WHAT THE TASK REQUIRES » Please rename "column header" to "column heading" in everything from the start of the rows down to the line containing "Action: 231,278", keeping all else unchanged. Leave the pictures out of your answer.

(Element and text location data rows)
--- Begin ---
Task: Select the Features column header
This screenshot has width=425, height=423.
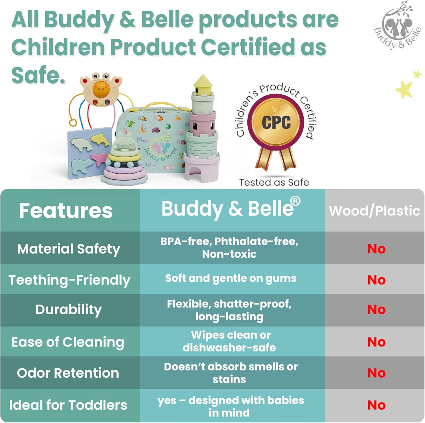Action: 66,211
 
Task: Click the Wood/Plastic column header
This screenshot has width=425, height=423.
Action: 375,211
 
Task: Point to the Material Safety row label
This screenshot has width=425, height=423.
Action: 69,249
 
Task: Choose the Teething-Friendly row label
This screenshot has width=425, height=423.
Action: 69,280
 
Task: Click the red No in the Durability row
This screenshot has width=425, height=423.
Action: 377,309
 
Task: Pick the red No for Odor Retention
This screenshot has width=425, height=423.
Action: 377,373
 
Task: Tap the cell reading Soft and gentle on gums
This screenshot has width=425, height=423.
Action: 231,278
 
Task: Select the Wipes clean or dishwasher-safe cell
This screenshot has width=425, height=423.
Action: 230,341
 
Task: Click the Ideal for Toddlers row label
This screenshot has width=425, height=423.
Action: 68,405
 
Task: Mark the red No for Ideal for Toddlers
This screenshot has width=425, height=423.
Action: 377,405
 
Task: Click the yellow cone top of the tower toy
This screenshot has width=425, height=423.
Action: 203,84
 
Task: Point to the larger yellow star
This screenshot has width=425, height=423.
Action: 404,90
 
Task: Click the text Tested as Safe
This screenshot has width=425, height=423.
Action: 274,182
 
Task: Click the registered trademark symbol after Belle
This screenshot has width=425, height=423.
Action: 295,201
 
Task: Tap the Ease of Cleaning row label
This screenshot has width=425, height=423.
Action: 68,342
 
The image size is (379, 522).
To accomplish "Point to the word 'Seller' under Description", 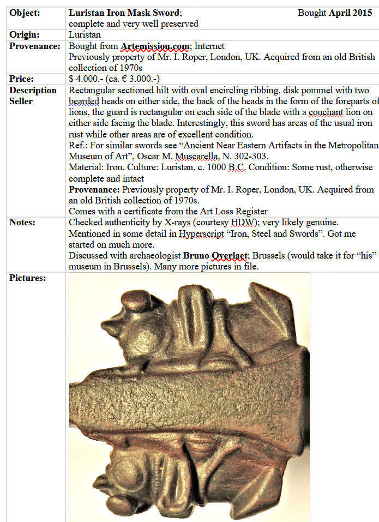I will (x=21, y=101).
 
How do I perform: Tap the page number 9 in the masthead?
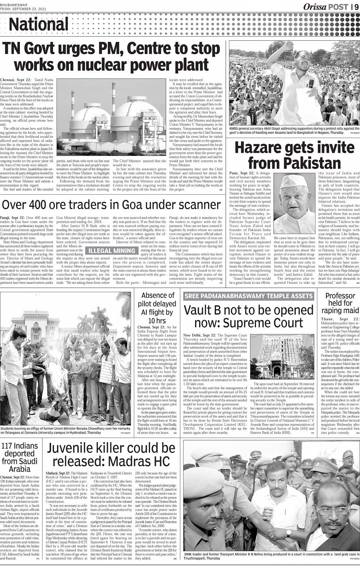(x=356, y=6)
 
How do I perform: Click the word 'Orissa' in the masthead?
(x=315, y=6)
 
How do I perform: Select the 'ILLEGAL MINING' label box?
(x=112, y=251)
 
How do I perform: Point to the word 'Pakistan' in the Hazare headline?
(x=294, y=163)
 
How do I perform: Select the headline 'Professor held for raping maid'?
(x=340, y=303)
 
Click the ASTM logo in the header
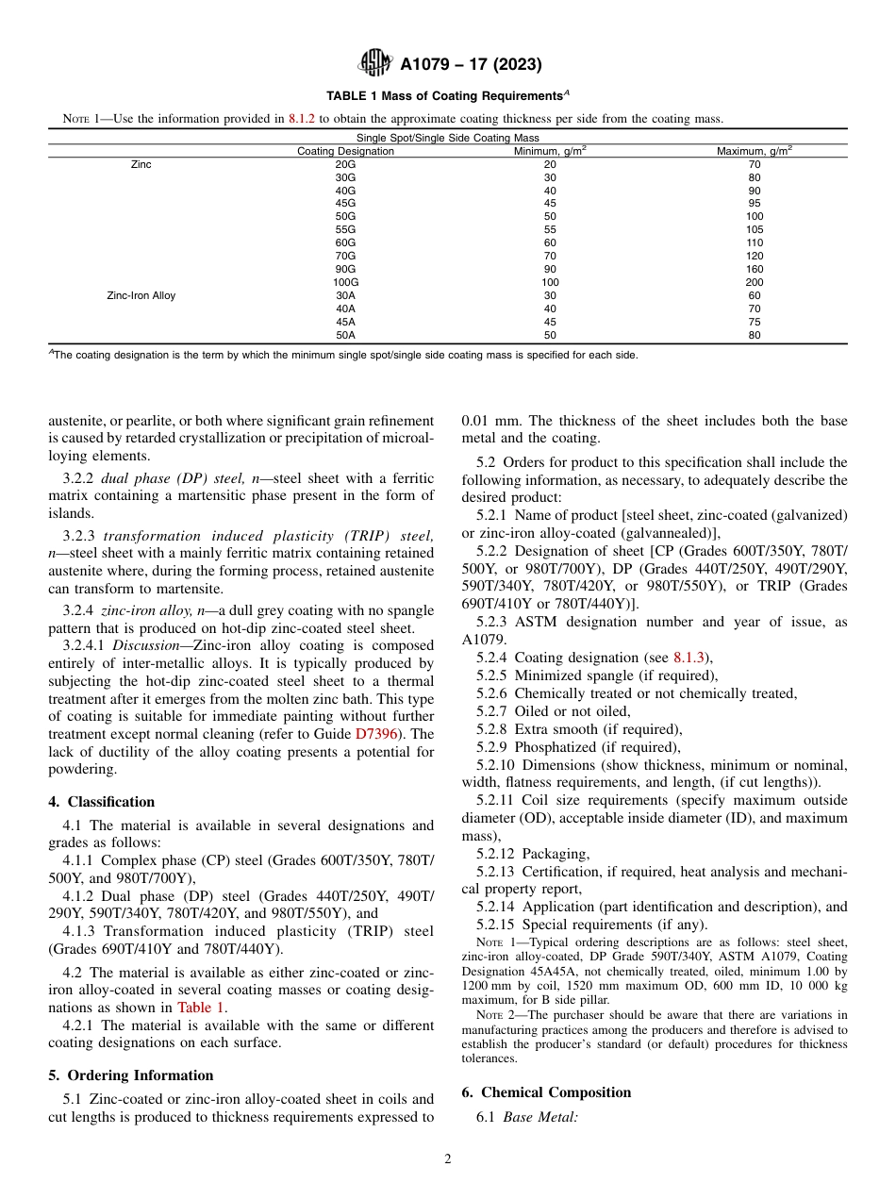point(376,64)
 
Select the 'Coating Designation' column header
point(345,151)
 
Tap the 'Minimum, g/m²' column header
point(550,151)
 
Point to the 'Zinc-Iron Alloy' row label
point(141,295)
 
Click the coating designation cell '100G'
point(345,282)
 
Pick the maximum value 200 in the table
point(754,282)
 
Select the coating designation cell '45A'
point(345,322)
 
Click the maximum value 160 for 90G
point(754,269)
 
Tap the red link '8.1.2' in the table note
point(302,119)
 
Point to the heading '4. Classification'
point(101,802)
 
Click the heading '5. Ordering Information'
point(130,1075)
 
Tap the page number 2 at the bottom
point(448,1159)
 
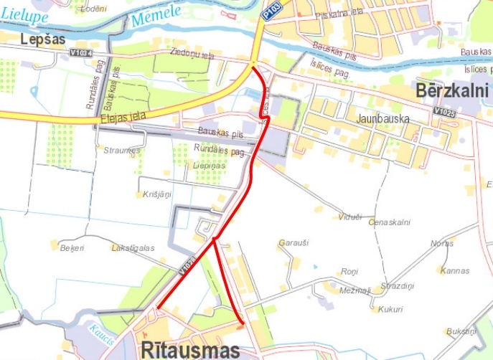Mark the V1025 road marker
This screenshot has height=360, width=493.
point(445,113)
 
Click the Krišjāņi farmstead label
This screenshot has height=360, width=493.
point(156,194)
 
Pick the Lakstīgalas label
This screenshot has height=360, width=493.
point(133,247)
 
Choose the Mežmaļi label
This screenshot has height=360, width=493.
point(355,290)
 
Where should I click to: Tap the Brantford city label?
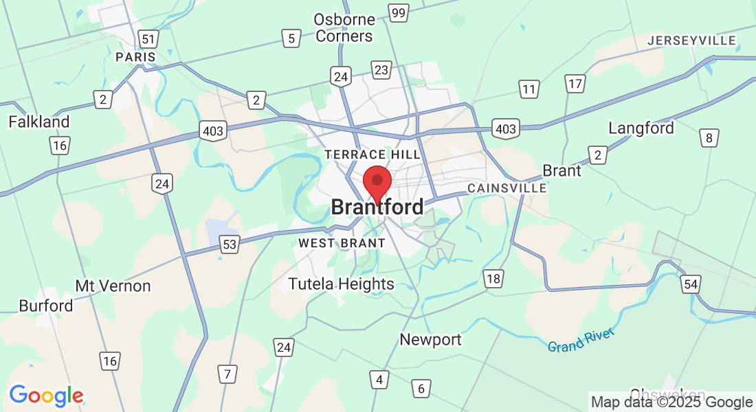[x=377, y=207]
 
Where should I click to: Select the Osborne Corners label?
[x=344, y=27]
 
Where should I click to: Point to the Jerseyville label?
[x=692, y=41]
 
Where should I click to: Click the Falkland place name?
[x=39, y=122]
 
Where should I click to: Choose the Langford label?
[x=641, y=128]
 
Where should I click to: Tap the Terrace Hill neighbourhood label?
[x=373, y=154]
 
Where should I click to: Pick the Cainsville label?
[x=507, y=187]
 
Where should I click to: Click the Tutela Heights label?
[x=342, y=284]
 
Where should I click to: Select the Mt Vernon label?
[x=113, y=286]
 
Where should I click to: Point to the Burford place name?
[x=46, y=306]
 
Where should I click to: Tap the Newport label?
[x=431, y=339]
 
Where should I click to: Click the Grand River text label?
[x=581, y=341]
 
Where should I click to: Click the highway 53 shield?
[x=230, y=244]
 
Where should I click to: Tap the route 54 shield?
[x=691, y=284]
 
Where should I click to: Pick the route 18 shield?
[x=493, y=278]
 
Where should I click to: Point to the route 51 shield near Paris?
[x=148, y=38]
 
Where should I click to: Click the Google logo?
[x=46, y=396]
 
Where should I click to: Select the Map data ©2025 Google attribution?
[x=672, y=402]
--- End ---
EXERCISE RESULT »
Task: Select the Features column heading
This screenshot has width=425, height=423.
Action: 66,211
 
Task: Click the Wood/Plastic column heading
This screenshot has width=425, height=423.
Action: 375,211
 
Task: Point to the Material Safety row label
This screenshot has width=425, height=423.
Action: 69,249
 
Task: Choose the Teething-Friendly row label
This screenshot has width=425, height=423.
Action: 69,280
 
Task: Click the red No in the Durability row
This screenshot has width=425, height=423.
Action: 377,309
 
Task: Pick the red No for Odor Retention
This screenshot has width=425, height=423.
Action: 377,373
 
Task: Tap the cell reading Soft and gentle on gums
This screenshot has width=425, height=423.
Action: 231,278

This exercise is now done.